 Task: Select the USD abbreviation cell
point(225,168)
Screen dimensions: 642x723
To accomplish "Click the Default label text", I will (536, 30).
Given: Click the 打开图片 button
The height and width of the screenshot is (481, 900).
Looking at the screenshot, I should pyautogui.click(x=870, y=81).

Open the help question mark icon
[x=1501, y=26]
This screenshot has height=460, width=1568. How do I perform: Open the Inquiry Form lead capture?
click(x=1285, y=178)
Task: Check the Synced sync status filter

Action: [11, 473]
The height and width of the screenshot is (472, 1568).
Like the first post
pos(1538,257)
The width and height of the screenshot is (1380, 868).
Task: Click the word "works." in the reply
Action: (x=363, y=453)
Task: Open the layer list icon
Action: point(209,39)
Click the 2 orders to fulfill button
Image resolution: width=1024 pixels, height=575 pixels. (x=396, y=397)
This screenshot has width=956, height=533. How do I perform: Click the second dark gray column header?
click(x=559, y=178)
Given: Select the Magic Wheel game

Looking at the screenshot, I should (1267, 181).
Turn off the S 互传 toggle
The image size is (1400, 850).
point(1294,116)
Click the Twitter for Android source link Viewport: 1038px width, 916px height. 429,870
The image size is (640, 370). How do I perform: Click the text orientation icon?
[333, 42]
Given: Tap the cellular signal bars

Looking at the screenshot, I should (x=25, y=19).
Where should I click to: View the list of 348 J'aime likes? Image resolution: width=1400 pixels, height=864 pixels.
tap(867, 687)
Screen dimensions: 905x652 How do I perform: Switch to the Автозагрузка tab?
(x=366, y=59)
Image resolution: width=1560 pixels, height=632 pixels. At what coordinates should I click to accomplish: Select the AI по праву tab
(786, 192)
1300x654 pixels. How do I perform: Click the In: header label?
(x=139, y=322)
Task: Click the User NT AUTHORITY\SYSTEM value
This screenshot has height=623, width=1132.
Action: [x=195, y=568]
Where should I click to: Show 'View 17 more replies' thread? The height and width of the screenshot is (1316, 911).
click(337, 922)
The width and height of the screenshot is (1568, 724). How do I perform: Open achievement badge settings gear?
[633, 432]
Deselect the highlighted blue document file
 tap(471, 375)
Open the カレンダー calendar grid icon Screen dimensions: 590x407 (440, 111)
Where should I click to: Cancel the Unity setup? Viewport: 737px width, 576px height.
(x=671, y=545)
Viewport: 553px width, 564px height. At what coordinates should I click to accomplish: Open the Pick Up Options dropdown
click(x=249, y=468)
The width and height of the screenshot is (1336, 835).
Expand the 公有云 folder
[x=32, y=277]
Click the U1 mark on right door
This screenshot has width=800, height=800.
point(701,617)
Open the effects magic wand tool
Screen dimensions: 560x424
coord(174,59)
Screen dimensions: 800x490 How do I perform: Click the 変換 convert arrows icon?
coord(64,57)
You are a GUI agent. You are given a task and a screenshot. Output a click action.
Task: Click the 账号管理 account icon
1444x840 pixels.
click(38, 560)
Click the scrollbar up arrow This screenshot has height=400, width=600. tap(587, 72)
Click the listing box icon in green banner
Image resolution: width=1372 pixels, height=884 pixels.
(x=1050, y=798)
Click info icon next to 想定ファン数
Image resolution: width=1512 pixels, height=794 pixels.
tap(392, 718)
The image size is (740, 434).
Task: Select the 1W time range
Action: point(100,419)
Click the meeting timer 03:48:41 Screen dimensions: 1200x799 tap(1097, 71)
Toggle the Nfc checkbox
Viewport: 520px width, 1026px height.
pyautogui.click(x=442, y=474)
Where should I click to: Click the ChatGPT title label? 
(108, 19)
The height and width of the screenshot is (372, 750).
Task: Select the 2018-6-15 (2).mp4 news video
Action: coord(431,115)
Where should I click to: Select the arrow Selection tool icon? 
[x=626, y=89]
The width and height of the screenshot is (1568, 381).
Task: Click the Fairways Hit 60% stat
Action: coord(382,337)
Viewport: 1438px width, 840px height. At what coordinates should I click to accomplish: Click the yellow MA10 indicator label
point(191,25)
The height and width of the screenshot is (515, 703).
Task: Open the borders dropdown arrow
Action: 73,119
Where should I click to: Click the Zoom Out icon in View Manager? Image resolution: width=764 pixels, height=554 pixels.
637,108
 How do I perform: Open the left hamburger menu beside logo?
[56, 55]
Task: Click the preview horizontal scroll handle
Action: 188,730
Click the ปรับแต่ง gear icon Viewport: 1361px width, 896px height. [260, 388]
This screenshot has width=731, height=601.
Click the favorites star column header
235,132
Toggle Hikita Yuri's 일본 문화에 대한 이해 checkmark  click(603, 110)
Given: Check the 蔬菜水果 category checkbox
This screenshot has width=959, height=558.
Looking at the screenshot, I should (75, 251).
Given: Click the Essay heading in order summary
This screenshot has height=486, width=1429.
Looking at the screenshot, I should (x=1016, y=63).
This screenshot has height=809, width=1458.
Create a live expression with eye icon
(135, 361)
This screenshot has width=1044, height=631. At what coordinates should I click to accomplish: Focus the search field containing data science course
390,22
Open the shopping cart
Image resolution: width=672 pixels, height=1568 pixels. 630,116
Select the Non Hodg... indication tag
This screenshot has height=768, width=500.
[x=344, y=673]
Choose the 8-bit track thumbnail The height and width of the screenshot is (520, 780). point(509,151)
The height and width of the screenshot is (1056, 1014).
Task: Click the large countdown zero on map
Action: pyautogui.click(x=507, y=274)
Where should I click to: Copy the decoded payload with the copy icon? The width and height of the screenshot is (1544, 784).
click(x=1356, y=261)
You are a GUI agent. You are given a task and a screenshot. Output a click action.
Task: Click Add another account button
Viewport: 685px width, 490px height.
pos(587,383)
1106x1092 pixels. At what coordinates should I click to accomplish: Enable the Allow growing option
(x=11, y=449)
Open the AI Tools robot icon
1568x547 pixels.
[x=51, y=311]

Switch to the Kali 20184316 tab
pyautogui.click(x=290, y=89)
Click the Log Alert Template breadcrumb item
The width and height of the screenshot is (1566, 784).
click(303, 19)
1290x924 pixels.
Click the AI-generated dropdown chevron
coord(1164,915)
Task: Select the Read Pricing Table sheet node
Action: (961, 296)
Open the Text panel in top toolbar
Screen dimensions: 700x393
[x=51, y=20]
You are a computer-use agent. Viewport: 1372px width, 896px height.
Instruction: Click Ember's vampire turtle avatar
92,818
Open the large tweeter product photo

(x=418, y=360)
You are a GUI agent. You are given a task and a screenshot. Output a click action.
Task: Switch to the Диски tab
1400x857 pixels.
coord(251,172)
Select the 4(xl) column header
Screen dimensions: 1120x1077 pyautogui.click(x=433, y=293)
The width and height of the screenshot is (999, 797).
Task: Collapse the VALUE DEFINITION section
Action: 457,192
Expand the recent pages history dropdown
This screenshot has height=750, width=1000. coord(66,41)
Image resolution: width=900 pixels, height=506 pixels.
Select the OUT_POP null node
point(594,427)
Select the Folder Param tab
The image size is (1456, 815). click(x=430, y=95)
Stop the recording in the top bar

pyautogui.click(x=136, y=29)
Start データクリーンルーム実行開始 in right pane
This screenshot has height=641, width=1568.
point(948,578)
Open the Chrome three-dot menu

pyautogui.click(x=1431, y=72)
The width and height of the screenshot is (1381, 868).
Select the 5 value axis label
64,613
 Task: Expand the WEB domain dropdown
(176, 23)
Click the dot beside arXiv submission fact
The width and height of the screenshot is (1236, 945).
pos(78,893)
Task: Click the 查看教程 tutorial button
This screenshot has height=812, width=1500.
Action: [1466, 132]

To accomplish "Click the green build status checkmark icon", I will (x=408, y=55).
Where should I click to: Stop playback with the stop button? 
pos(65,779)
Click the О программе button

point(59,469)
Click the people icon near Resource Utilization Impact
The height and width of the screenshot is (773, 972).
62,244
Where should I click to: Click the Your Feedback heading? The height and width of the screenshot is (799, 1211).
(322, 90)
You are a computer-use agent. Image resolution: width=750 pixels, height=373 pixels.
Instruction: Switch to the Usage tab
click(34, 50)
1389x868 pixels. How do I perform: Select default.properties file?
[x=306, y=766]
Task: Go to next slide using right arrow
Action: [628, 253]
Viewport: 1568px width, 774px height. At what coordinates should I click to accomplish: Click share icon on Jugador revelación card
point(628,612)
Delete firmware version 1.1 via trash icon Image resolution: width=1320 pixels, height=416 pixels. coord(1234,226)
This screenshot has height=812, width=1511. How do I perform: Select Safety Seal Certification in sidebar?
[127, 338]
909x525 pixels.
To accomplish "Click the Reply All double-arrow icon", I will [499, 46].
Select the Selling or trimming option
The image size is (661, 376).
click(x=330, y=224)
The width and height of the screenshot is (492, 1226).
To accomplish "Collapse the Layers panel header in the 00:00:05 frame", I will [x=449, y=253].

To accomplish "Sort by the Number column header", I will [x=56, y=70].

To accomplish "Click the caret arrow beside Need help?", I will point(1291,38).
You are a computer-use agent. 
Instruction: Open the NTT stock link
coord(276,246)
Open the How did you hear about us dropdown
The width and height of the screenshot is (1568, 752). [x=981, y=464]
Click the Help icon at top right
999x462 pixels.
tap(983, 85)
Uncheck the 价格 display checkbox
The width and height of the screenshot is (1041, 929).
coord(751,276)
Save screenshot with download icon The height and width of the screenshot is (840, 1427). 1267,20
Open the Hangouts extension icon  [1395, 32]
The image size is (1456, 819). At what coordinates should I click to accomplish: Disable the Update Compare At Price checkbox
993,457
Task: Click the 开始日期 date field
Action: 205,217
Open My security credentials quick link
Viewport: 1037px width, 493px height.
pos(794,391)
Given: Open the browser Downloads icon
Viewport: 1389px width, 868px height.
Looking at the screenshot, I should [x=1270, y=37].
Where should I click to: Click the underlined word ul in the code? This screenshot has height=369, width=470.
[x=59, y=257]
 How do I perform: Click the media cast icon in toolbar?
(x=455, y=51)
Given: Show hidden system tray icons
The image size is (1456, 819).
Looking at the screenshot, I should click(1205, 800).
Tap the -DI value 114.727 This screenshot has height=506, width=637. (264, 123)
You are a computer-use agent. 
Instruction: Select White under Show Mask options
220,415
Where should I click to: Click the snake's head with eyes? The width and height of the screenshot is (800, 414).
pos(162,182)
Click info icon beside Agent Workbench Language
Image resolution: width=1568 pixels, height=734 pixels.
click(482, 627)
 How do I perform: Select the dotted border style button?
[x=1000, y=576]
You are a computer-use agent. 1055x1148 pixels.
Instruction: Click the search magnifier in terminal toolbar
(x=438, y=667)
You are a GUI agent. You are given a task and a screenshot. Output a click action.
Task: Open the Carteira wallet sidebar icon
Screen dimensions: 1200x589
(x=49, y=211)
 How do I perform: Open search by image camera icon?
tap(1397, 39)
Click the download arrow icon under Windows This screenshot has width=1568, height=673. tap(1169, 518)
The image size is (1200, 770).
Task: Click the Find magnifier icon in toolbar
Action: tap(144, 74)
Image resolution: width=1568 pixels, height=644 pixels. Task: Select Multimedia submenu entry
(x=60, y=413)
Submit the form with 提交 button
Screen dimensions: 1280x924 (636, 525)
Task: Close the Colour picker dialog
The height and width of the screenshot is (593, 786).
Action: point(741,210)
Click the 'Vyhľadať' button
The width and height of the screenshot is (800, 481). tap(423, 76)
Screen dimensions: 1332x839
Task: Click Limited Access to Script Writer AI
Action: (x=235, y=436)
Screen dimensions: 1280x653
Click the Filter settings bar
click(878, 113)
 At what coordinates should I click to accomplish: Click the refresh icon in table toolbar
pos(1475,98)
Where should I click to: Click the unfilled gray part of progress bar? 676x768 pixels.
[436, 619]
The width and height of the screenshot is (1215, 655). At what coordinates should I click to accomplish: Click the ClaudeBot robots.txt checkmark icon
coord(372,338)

STATED TASK: Count the lines above that contain the string "label", treating uppercase and lowercase as different. Reply with the number only.

SOLVED PROBLEM: 5